• [What to do]: Each record is to be duplicated exactly, with nothing added.
***** Given records *****
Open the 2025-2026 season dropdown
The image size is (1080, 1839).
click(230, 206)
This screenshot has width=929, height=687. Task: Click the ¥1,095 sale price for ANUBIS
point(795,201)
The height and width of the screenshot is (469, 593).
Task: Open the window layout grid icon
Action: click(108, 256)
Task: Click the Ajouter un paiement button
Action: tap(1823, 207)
*****
• [Written answer]:
Open the 2025-2026 season dropdown
The image size is (1080, 1839).
click(230, 206)
This screenshot has width=929, height=687. Task: Click the ¥1,095 sale price for ANUBIS
point(795,201)
The height and width of the screenshot is (469, 593).
Task: Open the window layout grid icon
Action: click(108, 256)
Task: Click the Ajouter un paiement button
Action: tap(1823, 207)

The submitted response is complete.